───── MATERIALS PROVIDED

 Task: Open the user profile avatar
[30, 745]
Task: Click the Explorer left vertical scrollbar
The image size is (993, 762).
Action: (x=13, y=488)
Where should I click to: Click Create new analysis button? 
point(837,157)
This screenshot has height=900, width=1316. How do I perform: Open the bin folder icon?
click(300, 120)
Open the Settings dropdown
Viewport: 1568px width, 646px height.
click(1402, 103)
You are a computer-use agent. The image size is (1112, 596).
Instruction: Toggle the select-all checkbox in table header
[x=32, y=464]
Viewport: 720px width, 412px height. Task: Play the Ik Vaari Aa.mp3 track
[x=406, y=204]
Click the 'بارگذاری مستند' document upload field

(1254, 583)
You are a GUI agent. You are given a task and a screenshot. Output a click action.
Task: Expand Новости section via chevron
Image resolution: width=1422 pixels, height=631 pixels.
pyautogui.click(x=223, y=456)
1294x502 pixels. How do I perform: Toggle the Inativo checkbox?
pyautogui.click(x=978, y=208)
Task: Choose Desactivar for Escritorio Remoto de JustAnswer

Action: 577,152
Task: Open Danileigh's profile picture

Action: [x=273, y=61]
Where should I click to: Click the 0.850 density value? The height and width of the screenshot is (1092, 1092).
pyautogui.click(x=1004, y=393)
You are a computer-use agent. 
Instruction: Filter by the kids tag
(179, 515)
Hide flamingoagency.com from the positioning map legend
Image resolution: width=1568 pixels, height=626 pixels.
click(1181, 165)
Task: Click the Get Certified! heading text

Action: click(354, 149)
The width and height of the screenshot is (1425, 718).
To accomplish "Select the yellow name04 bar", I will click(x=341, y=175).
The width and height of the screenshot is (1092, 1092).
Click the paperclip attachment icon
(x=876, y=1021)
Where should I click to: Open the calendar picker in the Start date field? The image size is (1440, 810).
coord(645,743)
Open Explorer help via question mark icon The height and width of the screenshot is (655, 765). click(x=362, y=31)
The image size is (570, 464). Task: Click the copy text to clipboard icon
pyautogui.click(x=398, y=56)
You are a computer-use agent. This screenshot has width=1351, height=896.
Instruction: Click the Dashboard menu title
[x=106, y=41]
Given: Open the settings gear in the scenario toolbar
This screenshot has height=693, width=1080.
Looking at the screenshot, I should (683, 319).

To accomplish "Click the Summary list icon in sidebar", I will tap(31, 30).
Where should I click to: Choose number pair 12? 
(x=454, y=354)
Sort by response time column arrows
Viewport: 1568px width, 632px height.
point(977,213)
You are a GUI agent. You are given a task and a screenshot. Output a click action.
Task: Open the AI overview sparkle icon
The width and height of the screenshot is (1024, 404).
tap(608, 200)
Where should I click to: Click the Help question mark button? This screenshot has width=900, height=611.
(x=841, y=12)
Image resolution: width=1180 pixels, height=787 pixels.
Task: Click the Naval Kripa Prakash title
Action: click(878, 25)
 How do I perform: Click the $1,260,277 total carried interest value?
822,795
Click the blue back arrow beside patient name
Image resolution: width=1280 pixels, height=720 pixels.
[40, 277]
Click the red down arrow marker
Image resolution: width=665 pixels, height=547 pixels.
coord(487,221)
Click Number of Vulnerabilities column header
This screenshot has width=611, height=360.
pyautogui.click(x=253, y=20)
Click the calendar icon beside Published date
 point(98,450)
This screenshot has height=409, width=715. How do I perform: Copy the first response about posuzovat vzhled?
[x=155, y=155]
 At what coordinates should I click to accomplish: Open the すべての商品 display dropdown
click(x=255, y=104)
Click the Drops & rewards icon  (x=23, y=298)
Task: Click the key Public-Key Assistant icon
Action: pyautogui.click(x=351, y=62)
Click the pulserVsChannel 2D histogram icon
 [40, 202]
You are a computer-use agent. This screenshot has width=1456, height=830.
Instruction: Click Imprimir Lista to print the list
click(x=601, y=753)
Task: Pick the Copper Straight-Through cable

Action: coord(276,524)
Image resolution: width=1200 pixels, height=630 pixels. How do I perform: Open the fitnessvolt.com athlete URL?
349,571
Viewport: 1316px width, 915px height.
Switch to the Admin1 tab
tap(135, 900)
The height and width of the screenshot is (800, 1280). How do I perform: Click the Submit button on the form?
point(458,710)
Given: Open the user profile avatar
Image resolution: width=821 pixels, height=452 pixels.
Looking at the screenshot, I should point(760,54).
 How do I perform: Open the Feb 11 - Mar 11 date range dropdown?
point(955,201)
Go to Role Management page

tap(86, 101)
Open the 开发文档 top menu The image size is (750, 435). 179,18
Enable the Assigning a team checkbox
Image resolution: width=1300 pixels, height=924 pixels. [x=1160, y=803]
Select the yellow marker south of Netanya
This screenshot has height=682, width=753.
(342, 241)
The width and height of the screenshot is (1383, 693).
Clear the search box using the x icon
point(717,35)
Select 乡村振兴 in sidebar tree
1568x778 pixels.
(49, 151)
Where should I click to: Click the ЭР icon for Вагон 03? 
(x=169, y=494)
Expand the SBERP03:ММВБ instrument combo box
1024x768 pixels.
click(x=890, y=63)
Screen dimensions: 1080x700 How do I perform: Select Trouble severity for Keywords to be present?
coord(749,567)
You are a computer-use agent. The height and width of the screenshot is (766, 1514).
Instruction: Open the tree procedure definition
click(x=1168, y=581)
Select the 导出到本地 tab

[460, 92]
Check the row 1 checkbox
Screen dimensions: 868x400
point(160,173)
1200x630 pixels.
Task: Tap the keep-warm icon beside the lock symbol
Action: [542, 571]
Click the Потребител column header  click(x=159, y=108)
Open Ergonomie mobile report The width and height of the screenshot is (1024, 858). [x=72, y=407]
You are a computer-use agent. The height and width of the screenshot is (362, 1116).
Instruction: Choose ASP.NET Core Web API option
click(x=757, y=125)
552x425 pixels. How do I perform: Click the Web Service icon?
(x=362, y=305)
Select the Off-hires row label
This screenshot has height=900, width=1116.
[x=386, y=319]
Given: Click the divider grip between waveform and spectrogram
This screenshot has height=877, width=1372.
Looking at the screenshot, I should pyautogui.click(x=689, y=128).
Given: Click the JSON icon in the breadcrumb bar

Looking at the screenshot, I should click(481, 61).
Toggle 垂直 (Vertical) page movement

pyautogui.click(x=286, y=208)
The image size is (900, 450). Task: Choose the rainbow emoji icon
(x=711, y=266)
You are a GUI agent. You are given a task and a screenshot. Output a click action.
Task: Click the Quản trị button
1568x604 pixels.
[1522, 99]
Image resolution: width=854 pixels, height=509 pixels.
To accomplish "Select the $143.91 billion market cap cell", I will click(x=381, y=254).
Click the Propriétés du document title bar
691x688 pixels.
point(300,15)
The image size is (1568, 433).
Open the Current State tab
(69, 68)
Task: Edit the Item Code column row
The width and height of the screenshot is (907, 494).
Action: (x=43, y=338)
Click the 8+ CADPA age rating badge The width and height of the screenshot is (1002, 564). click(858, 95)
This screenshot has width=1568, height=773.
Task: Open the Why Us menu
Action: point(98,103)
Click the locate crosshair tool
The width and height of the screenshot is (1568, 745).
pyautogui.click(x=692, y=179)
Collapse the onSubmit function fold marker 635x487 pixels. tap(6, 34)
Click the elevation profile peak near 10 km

──────────

EXERCISE REQUIREMENTS –
Can you print every one of the items above again, line for line and word for word, in the same order?

ANSWER IN FULL –
 Task: Open the user profile avatar
[30, 745]
Task: Click the Explorer left vertical scrollbar
The image size is (993, 762).
Action: (x=13, y=488)
Where should I click to: Click Create new analysis button? 
point(837,157)
This screenshot has height=900, width=1316. How do I perform: Open the bin folder icon?
click(300, 120)
Open the Settings dropdown
Viewport: 1568px width, 646px height.
click(1402, 103)
You are a computer-use agent. The image size is (1112, 596).
Instruction: Toggle the select-all checkbox in table header
[x=32, y=464]
Viewport: 720px width, 412px height. Task: Play the Ik Vaari Aa.mp3 track
[x=406, y=204]
Click the 'بارگذاری مستند' document upload field

(1254, 583)
You are a GUI agent. You are given a task and a screenshot. Output a click action.
Task: Expand Новости section via chevron
Image resolution: width=1422 pixels, height=631 pixels.
pyautogui.click(x=223, y=456)
1294x502 pixels. How do I perform: Toggle the Inativo checkbox?
pyautogui.click(x=978, y=208)
Task: Choose Desactivar for Escritorio Remoto de JustAnswer

Action: 577,152
Task: Open Danileigh's profile picture

Action: [x=273, y=61]
Where should I click to: Click the 0.850 density value? The height and width of the screenshot is (1092, 1092).
pyautogui.click(x=1004, y=393)
You are a computer-use agent. 
Instruction: Filter by the kids tag
(179, 515)
Hide flamingoagency.com from the positioning map legend
Image resolution: width=1568 pixels, height=626 pixels.
click(1181, 165)
Task: Click the Get Certified! heading text

Action: click(354, 149)
The width and height of the screenshot is (1425, 718).
To accomplish "Select the yellow name04 bar", I will click(x=341, y=175).
The width and height of the screenshot is (1092, 1092).
Click the paperclip attachment icon
(x=876, y=1021)
Where should I click to: Open the calendar picker in the Start date field? The image size is (1440, 810).
coord(645,743)
Open Explorer help via question mark icon The height and width of the screenshot is (655, 765). click(x=362, y=31)
The image size is (570, 464). Task: Click the copy text to clipboard icon
pyautogui.click(x=398, y=56)
You are a computer-use agent. This screenshot has width=1351, height=896.
Instruction: Click the Dashboard menu title
[x=106, y=41]
Given: Open the settings gear in the scenario toolbar
This screenshot has height=693, width=1080.
Looking at the screenshot, I should (683, 319).

To accomplish "Click the Summary list icon in sidebar", I will tap(31, 30).
Where should I click to: Choose number pair 12? 
(x=454, y=354)
Sort by response time column arrows
Viewport: 1568px width, 632px height.
point(977,213)
You are a GUI agent. You are given a task and a screenshot. Output a click action.
Task: Open the AI overview sparkle icon
The width and height of the screenshot is (1024, 404).
tap(608, 200)
Where should I click to: Click the Help question mark button? This screenshot has width=900, height=611.
(x=841, y=12)
Image resolution: width=1180 pixels, height=787 pixels.
Task: Click the Naval Kripa Prakash title
Action: click(878, 25)
 How do I perform: Click the $1,260,277 total carried interest value?
822,795
Click the blue back arrow beside patient name
Image resolution: width=1280 pixels, height=720 pixels.
[40, 277]
Click the red down arrow marker
Image resolution: width=665 pixels, height=547 pixels.
coord(487,221)
Click Number of Vulnerabilities column header
This screenshot has width=611, height=360.
pyautogui.click(x=253, y=20)
Click the calendar icon beside Published date
 point(98,450)
This screenshot has height=409, width=715. How do I perform: Copy the first response about posuzovat vzhled?
[x=155, y=155]
 At what coordinates should I click to accomplish: Open the すべての商品 display dropdown
click(x=255, y=104)
Click the Drops & rewards icon  (x=23, y=298)
Task: Click the key Public-Key Assistant icon
Action: pyautogui.click(x=351, y=62)
Click the pulserVsChannel 2D histogram icon
 [40, 202]
You are a computer-use agent. This screenshot has width=1456, height=830.
Instruction: Click Imprimir Lista to print the list
click(x=601, y=753)
Task: Pick the Copper Straight-Through cable

Action: coord(276,524)
Image resolution: width=1200 pixels, height=630 pixels. How do I perform: Open the fitnessvolt.com athlete URL?
349,571
Viewport: 1316px width, 915px height.
Switch to the Admin1 tab
tap(135, 900)
The height and width of the screenshot is (800, 1280). How do I perform: Click the Submit button on the form?
point(458,710)
Given: Open the user profile avatar
Image resolution: width=821 pixels, height=452 pixels.
Looking at the screenshot, I should point(760,54).
 How do I perform: Open the Feb 11 - Mar 11 date range dropdown?
point(955,201)
Go to Role Management page

tap(86, 101)
Open the 开发文档 top menu The image size is (750, 435). 179,18
Enable the Assigning a team checkbox
Image resolution: width=1300 pixels, height=924 pixels. [x=1160, y=803]
Select the yellow marker south of Netanya
This screenshot has height=682, width=753.
(342, 241)
The width and height of the screenshot is (1383, 693).
Clear the search box using the x icon
point(717,35)
Select 乡村振兴 in sidebar tree
1568x778 pixels.
(49, 151)
Where should I click to: Click the ЭР icon for Вагон 03? 
(x=169, y=494)
Expand the SBERP03:ММВБ instrument combo box
1024x768 pixels.
click(x=890, y=63)
Screen dimensions: 1080x700 How do I perform: Select Trouble severity for Keywords to be present?
coord(749,567)
You are a computer-use agent. The height and width of the screenshot is (766, 1514).
Instruction: Open the tree procedure definition
click(x=1168, y=581)
Select the 导出到本地 tab

[460, 92]
Check the row 1 checkbox
Screen dimensions: 868x400
point(160,173)
1200x630 pixels.
Task: Tap the keep-warm icon beside the lock symbol
Action: [542, 571]
Click the Потребител column header  click(x=159, y=108)
Open Ergonomie mobile report The width and height of the screenshot is (1024, 858). [x=72, y=407]
You are a computer-use agent. The height and width of the screenshot is (362, 1116).
Instruction: Choose ASP.NET Core Web API option
click(x=757, y=125)
552x425 pixels. How do I perform: Click the Web Service icon?
(x=362, y=305)
Select the Off-hires row label
This screenshot has height=900, width=1116.
[x=386, y=319]
Given: Click the divider grip between waveform and spectrogram
This screenshot has height=877, width=1372.
Looking at the screenshot, I should pyautogui.click(x=689, y=128).
Given: Click the JSON icon in the breadcrumb bar

Looking at the screenshot, I should click(481, 61).
Toggle 垂直 (Vertical) page movement

pyautogui.click(x=286, y=208)
The image size is (900, 450). Task: Choose the rainbow emoji icon
(x=711, y=266)
You are a GUI agent. You are given a task and a screenshot. Output a click action.
Task: Click the Quản trị button
1568x604 pixels.
[1522, 99]
Image resolution: width=854 pixels, height=509 pixels.
To accomplish "Select the $143.91 billion market cap cell", I will click(x=381, y=254).
Click the Propriétés du document title bar
691x688 pixels.
point(300,15)
The image size is (1568, 433).
Open the Current State tab
(69, 68)
Task: Edit the Item Code column row
The width and height of the screenshot is (907, 494).
Action: (x=43, y=338)
Click the 8+ CADPA age rating badge The width and height of the screenshot is (1002, 564). click(858, 95)
This screenshot has width=1568, height=773.
Task: Open the Why Us menu
Action: point(98,103)
Click the locate crosshair tool
The width and height of the screenshot is (1568, 745).
pyautogui.click(x=692, y=179)
Collapse the onSubmit function fold marker 635x487 pixels. tap(6, 34)
Click the elevation profile peak near 10 km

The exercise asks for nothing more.